The Senate Judiciary Committee has unanimously approved and forwarded a bill creating the crime of “child bigamy” and providing penalties for it.
In other business, the Senate on Feb. 11 handed a temporary setback to proponents of a medical malpractice bill.
The child bigamy bill (S1335) makes the crime a Class 3 felony, which carries a penalty of up to 15 years in prison and a $150,000 fine. It is similar to a Utah law, said its sponsor, Sen. Marilyn Jarrett, R-Dist. 19.
Growing problems with citizens of Colorado City taking several wives, including children, prompted the legislation. Colorado City is home to a fundamentalist sect, known as the Fundamentalist Church of Jesus Christ of Latter Day Saints, which practices polygamy. The main body of the Mormon faith abandoned the practice nearly 100 years ago, and a constitutional prohibition against the practice was a condition for statehood for both Utah and Arizona.
Republican Sen. Linda Binder, whose District 3 includes Colorado City where polygamist activities are under investigation by the Attorney General’s Office, said two young girls who recently fled the town have been placed with Child Protective Services. The girls left after being told that, “in a couple of hours” they were to wed older married men they didn’t know.
“This kind of equates to being told you’re going to be raped in two hours,” she said.

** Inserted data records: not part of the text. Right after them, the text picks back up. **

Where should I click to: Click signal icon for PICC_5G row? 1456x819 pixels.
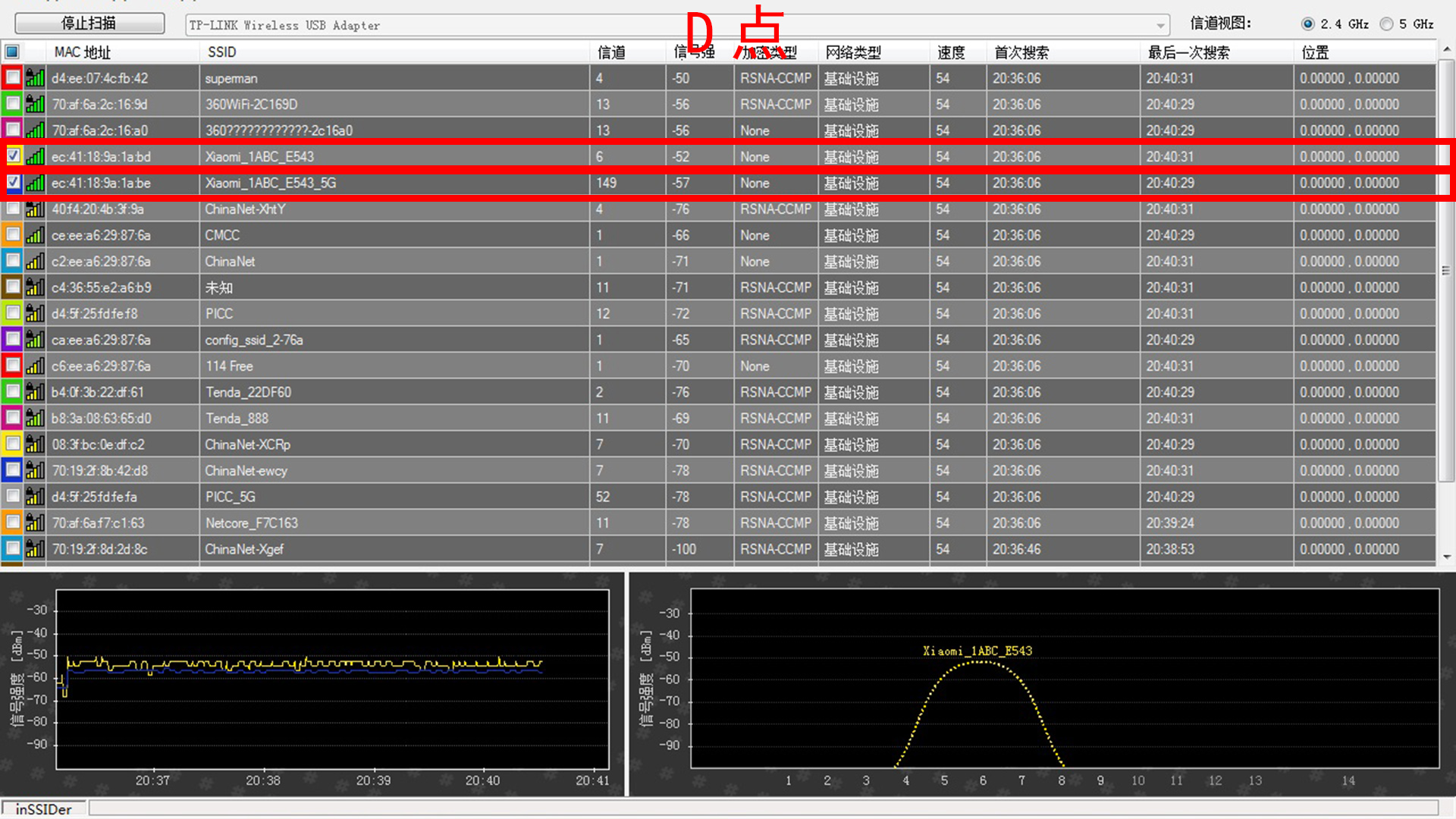click(x=35, y=497)
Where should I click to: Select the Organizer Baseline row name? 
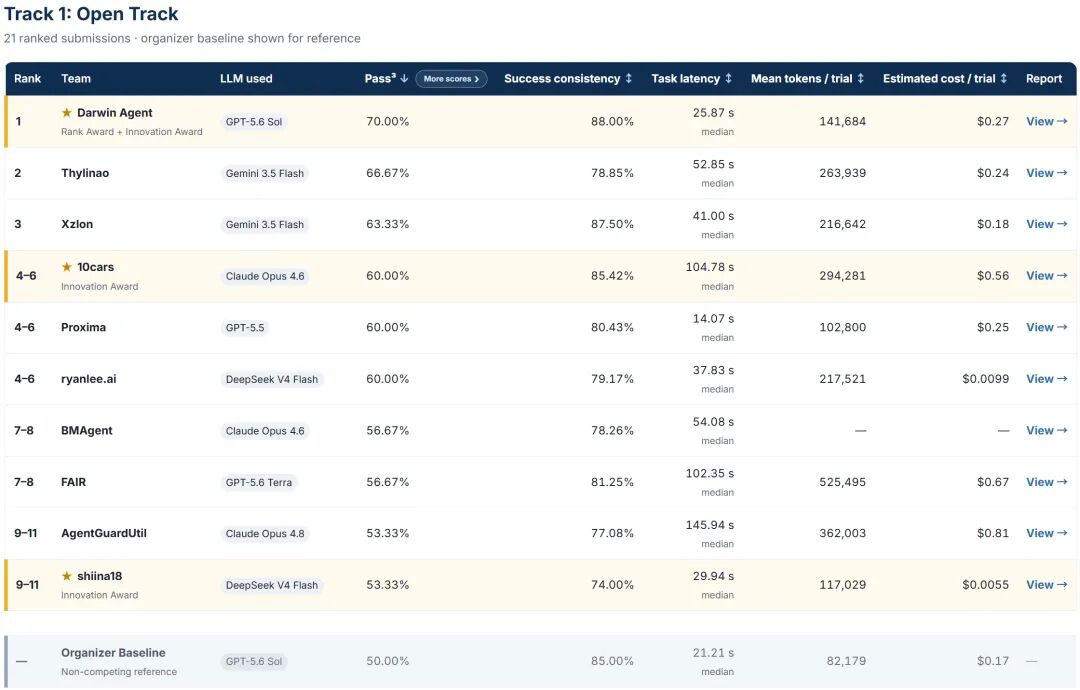pyautogui.click(x=113, y=652)
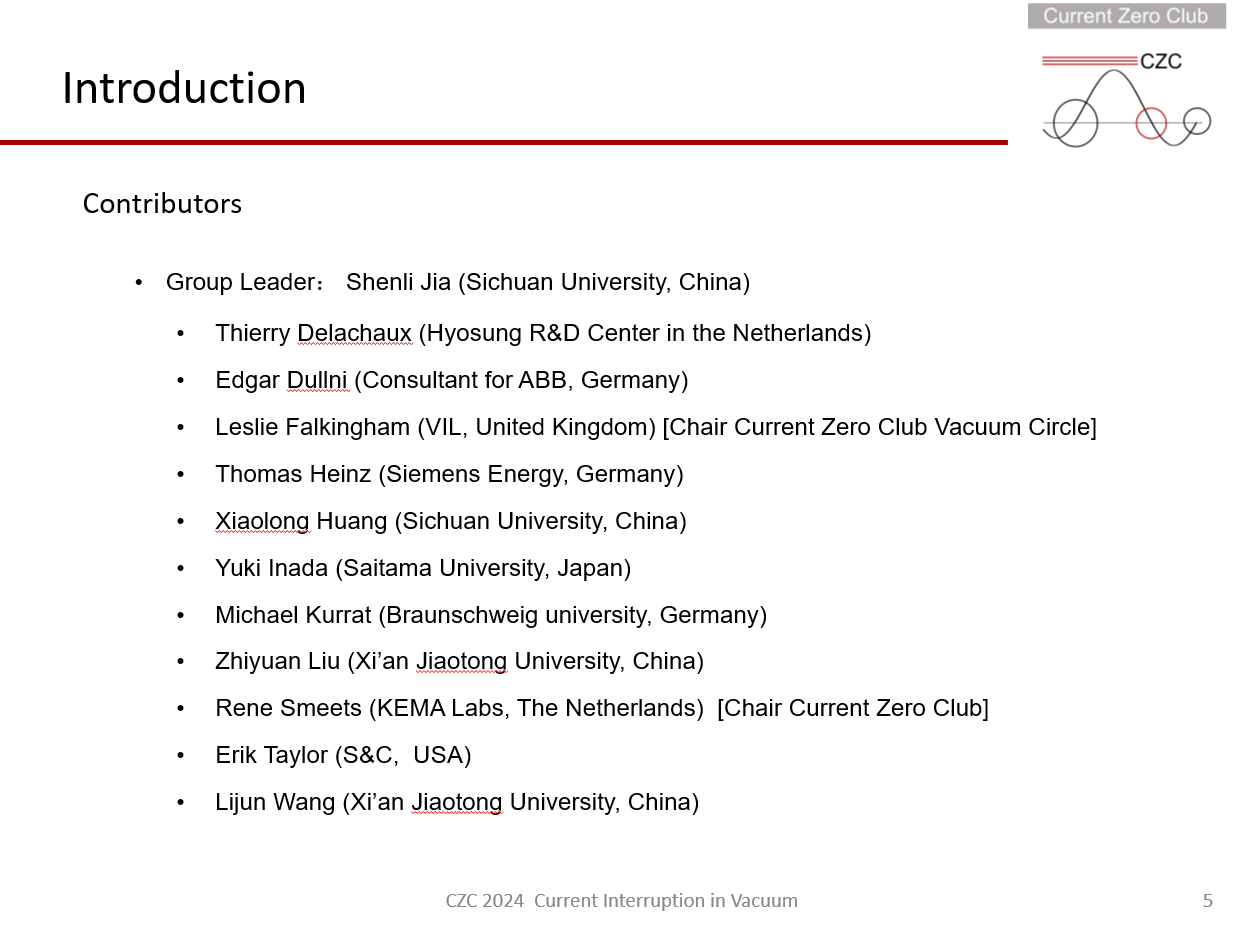Image resolution: width=1246 pixels, height=930 pixels.
Task: Click the slide number 5
Action: tap(1207, 901)
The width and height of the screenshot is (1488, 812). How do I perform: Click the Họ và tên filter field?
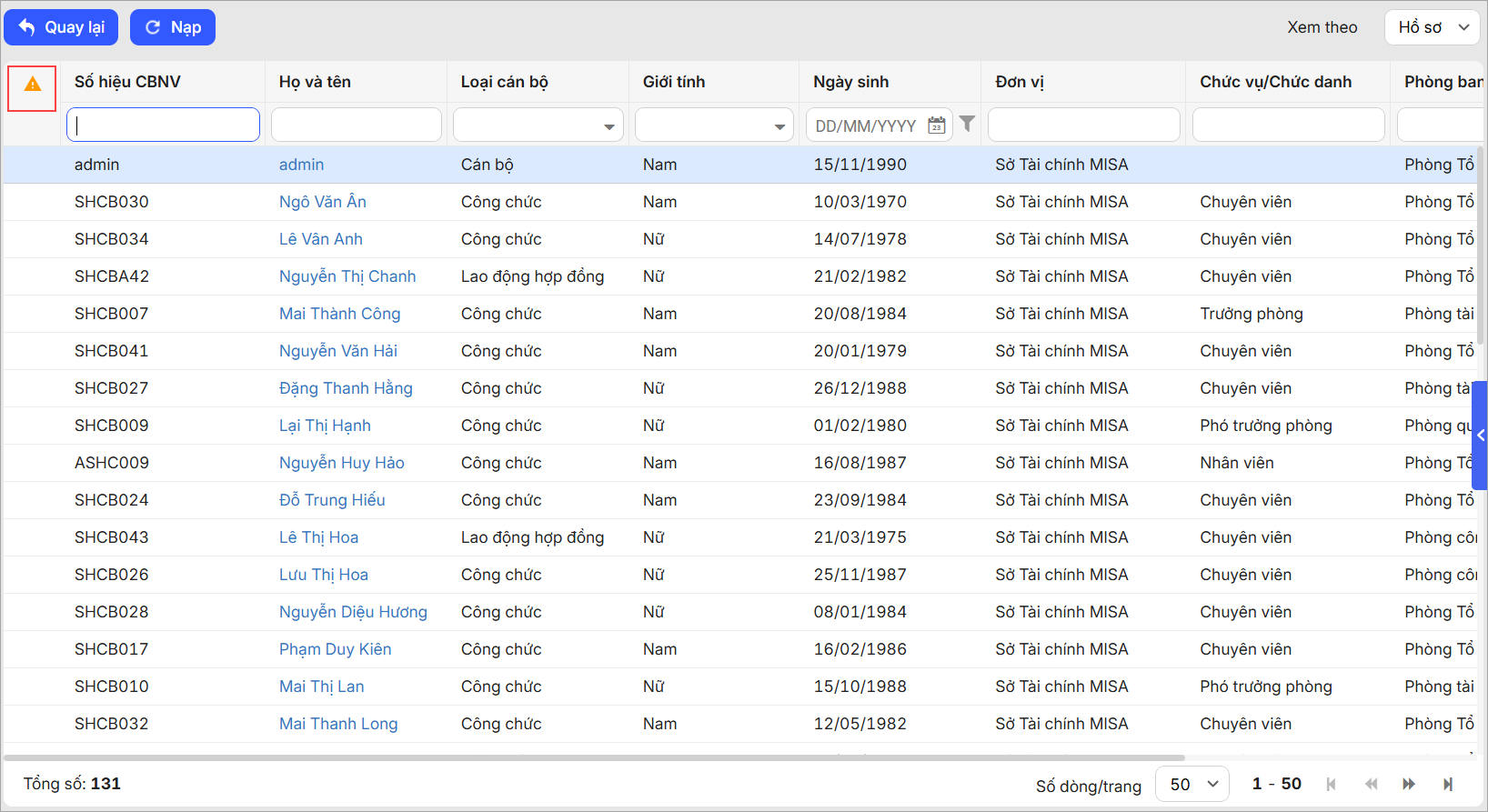[356, 125]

The bill says a person who is 18 or older commits child bigamy by being directly or indirectly involved in the marriage or cohabitation between a child and a person who is someone else’s spouse. It received a 9-0 do-pass recommendation.
Current state laws prohibit plural marriages and provide penalties of jail time. Thomas Haws representing an organization called Help the Child Brides, testified in support of the bill, saying, “Current laws against polygamy have no teeth.”
“We [as a state] don’t feel justified going against polygamists,” he said. Mr. Haws, a member of the main LDS Church, told reporters. He told the committee polygamy involving child brides happens because there are not enough adult women to share as wives.
“So, what we’re trying to do with this bill is address that,” Mr. Haws said.